In one documented case, a rider said they discontinued autopay last year and still received a charge for a monthly pass. Attempts to resolve the issue through Clipper customer service have stalled, with the agency citing an account debt but offering no further explanation.
A second user described a related problem: autopay triggered on a card they believed was disabled, the charge failed because the linked bank card had expired, and Clipper then locked the entire account — including a remaining positive balance. The rider said customer service confirmed a debt existed but could not clarify its origin.
The pattern points to a breakdown in how Clipper processes cancellations and handles failed payment attempts.

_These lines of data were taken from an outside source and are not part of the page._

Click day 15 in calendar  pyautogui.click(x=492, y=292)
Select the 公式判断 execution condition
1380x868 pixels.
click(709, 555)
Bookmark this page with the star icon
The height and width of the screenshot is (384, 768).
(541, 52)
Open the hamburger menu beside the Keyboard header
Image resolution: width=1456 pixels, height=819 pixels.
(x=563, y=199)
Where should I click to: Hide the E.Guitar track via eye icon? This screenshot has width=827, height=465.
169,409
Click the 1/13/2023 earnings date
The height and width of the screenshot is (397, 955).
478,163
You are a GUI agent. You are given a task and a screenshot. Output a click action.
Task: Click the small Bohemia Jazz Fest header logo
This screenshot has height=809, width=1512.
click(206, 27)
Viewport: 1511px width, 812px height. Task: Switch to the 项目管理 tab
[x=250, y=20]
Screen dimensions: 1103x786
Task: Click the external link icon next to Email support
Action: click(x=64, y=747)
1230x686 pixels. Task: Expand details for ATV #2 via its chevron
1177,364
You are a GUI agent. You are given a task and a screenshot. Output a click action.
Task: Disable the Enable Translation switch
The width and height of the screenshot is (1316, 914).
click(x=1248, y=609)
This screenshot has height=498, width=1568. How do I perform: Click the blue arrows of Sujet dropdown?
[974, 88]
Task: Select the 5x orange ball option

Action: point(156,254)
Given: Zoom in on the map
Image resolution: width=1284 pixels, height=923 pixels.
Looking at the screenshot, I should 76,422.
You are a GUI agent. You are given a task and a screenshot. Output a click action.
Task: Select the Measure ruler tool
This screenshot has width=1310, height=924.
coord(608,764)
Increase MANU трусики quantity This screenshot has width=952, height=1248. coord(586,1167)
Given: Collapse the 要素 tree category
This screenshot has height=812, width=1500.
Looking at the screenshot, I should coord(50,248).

When autopay misfires, the current system appears to penalize the rider rather than flag the billing error.
Cliper completed a platform migration in recent years that riders have linked to a wave of account and billing problems. The agency has an official Reddit presence and at least one user reported getting substantive help through that channel after other avenues failed.
MTC, which oversees the Clipper system, has not issued public guidance on the cancellation bug or the account-locking policy.
Riders with disputed charges can file a complaint directly with Clipper customer service or escalate to MTC's public affairs office. The Board of Supervisors' City Operations and Neighborhood Services Committee has jurisdiction to call MTC and SFMTA to hearing; no such hearing is currently scheduled. Watch for whether MTC addresses the issue in its next board meeting, set for later this month.